На следующее утро погода смилостивилась. Мы встали около четырех часов утра. Правда, мороз испортил дело. Все так замерзло в тракторе, что его удалось завести лишь только к семи часам.

Нас провожали Ваня Хмелевской и дядя Саша Романов. Последний раз я покидал станцию, построенную нашими руками еще в 1957 году. Здесь у меня все было связано с воспоминаниями о продолжительной исследовательской работе и жизни на леднике.

На высокой одиннадцатиметровой мачте мы закрепили перед отъездом запаянную алюминиевую фляжку. В нее вложили специально составленный текст с координатами станции «Ледораздельная». Вторую фляжку с аналогичной запиской прибили к внутренней стене дома. Мы надеялись, что через четверть века, в следующем Международном геофизическом году другие гляциологи непременно обнаружат эту станцию, найдут эти фляжки-конверты с нашими письмами и сумеют определить скорость движения ледника за прошедшее время. Если мачту не сломает, то она должна простоять долго и будет видна издалека.

Первую остановку наш «поезд» на пути к базе сделал около балка «Серпантин». Здесь мы встретили пятерых гляциологов во главе с Ваней Хмелевским. Они шли на станцию «Ледораздельная», проводя по пути описание в шурфах разрезов снежного покрова, измеряли накопление снега, его температуру и плотность.

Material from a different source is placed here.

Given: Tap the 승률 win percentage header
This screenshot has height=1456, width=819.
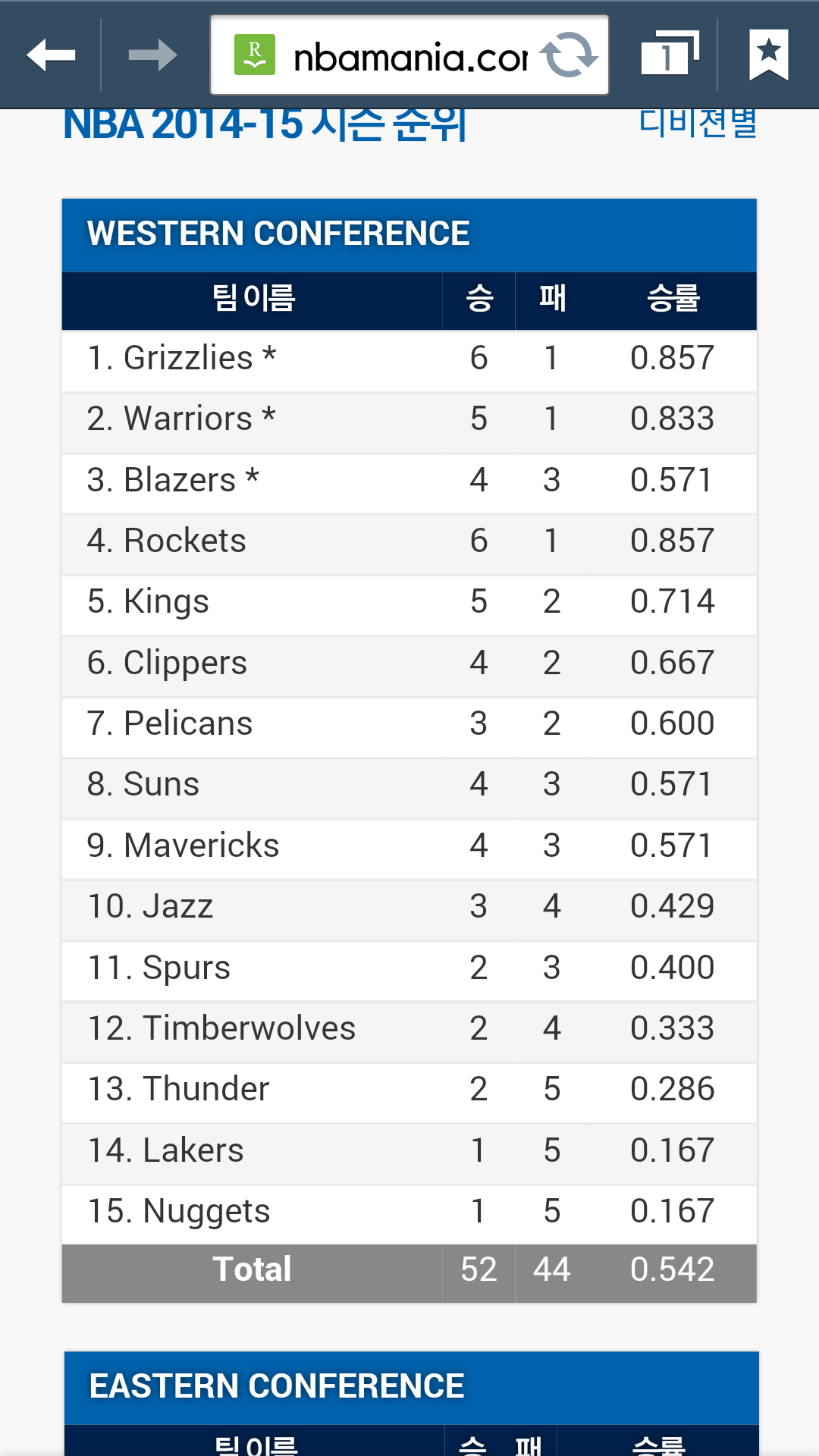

Отряд Хмелевского остался на «Ледораздельной» и после закрытия станции. В его задачу входило завершение термометрических работ на ледоразделе щита, после чего спуститься по нему ниже, чтобы провести маршрутную термометрическую съемку в неглубоких буровых скважинах. Сева Энгельгардт должен был закончить на леднике большую «весеннюю» снегомерную съемку. Кроме того, требовалось измерить прямой створ, получивший у нас название «Дорога жизни», металлической лентой от самой станции «Ледораздельная» до Барьера Яблонского.

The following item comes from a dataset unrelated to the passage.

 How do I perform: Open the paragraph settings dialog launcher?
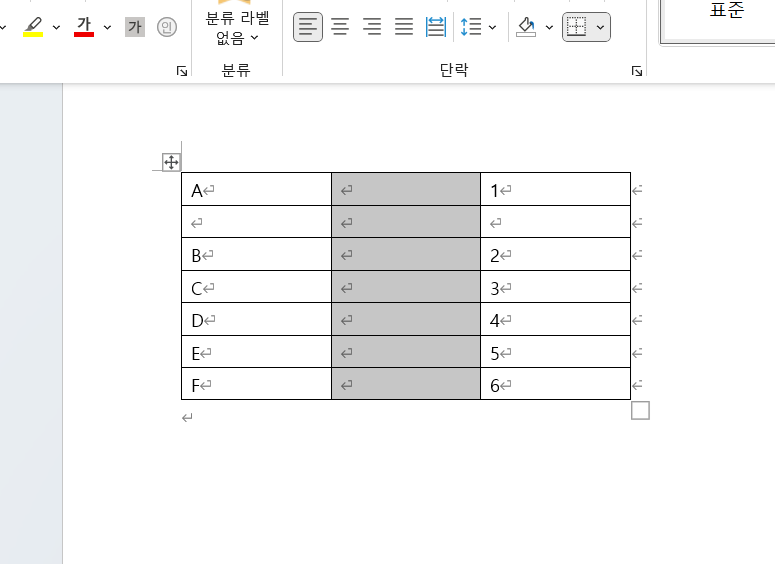click(636, 71)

Наша надежда на то, что можно будет фотографировать во время похода по леднику, не оправдалась из-за наползшего тумана. Но зато нам повезло — мы счастливо, без помех, миновали опасные места на леднике и выбрались на морену. Но вот, наконец, закончилась опасная ледниковая «дорога». Теперь  трактор двигался рядом с горой Ермолаева уже по твердому каменистому побережью, где можно было не бояться трещин и буксовок в рыхлом снегу. Здесь он лежал лишь отдельными пятнами в понижениях. Поэтому при возвращении с ледника, где наши глаза успели привыкнуть к белизне поверхности, мы всегда поражались необычайной черноте побережья.

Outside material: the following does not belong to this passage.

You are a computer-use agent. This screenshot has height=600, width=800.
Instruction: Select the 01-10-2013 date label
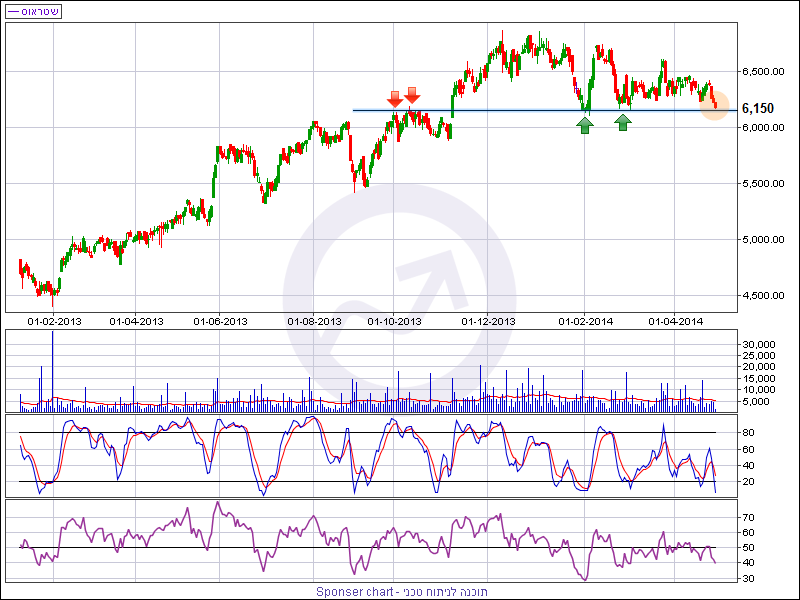point(394,322)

Днем 22 марта наш санно-тракторный поезд благополучно прибыл на базу. Здесь уже ждали «эвакуированную» с ледораздела чету зимовщиков Каневских и всех сопровождавших их в походе. Перов быстро накрыл на стол в кают-компании. Я обратил внимание, с каким несказанным удовольствием поедал Зинок Каневский вареную картошку, большим любителем которой он слыл. Вся встреча и обед прошли весело и шумно.

Вечером состоялся очередной научный семинар сотрудников экспедиции. Наташа и Зиновий поделились с нами рассказом о проделанной ими на станции работе и о первых интересных научных выводах. В результате продолжительных и систематических метеорологических наблюдений на гляциологических станциях «Ледораздельная» и «Барьер Сомнений» были получены интересные данные, которые позволили впервые нарисовать точную картину летних и зимних климатических условий на поверхности Новоземельского ледникового щита. Наши метеорологи подметили, что на ледораздельном пространстве Северного острова холоднее и осадков выпадает там больше, чем на побережье, но зато слабее ветры и менее ярко выражено их преобладающее направление.

На второй день Каневские тепло простились с нами. Они уходили к месту основной службы и проживания Зиновия — на полярную станцию «Русская Гавань». Прощаясь с ними, трудно было предположить, что мужественный человек и трудолюбивый исследователь Арктики Зиновий Каневский всего лишь через два дня, выполняя задание начальника полярной станции на льду залива, окажется на грани гибели и станет инвалидом первой группы.